- _Passage to read_:
—————

Post
Topic
Board Mining speculation
Re: SHA256d IC design question
by
Entropy-uc
on 09/01/2018, 06:42:39 UTC
I am not a semiconductor guy, but just my discussions with folks that are suggest that the "design rules" and associated tool chains change on a regular basis as the node size shrinks. What that means to me is that the "rules and tools"  for a 40nm process don't work for a 28nm process which don't work at 16nm. I think that means that your idea of developing with "cheap" process and then shrinking down won't work since the Fab for 16nm can't use "masks" from a 40nm process. Voltages are all wrong, leakage current and a whole host of things that don't manifest at 40nm become hugely important at 16nm. I expect the testing and packaging also changes.

I know that very well.

The arrangement of transistor gates required to implement a double SHA-256 hash would not change.  The implement would change for the target process node and Fab.  

By demonstrating that your transistor level design is correct, the risk is dramatically reduced.  It's not zero because, as you say, the implementation at each node would require a unique design layout.

Would it really move the need on the costs to implement a bitcoin hash chip?  I can't say for certain.  I can tell you that a surface discussion with somebody exposed to semi design won't give you a valid answer because they are thinking in terms of tool chains and standard cells that decouple you from the transistor level by several layers.  It simply isn't industry standard practice.  But results delivered by Bitfury make it clear it's the only way to be competitive in the crypto mining space.



Moderator's note: This post was edited by frodocooper to remove a nested quote.

—————

- _Data supplied_:

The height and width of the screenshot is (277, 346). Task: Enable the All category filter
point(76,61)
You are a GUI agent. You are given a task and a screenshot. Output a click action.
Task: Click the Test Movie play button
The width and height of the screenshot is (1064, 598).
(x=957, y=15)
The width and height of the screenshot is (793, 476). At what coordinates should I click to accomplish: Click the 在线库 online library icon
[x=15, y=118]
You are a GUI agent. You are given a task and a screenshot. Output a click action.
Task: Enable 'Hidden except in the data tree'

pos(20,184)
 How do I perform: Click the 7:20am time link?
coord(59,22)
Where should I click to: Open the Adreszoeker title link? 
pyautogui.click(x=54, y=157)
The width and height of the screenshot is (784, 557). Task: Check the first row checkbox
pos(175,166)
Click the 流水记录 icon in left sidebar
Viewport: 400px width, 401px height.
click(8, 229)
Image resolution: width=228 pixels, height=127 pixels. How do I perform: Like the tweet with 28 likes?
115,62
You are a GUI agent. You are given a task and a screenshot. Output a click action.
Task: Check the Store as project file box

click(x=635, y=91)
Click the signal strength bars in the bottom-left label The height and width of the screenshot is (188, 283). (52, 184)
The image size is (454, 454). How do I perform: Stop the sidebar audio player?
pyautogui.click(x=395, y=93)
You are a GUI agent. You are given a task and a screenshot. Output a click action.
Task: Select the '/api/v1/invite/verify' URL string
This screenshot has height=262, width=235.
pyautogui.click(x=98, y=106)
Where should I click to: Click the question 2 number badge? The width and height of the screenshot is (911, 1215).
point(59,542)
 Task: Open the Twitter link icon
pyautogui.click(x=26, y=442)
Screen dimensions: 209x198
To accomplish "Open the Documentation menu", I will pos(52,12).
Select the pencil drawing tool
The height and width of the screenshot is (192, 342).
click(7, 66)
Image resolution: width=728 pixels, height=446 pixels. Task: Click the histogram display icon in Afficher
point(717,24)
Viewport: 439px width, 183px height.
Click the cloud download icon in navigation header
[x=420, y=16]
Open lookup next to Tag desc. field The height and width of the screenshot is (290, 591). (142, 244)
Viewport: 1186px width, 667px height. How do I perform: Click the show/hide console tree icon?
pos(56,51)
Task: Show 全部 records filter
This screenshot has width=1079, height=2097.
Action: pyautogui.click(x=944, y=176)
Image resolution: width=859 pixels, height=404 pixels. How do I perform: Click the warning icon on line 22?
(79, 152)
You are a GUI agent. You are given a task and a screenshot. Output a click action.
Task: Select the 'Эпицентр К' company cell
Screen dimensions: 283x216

—————

- _Work request_: In the forum post on SHA256d chip design, whose delivered results are said to show that working at the transistor level is the only way to compete in crypto mining?

- _Written response_: Bitfury's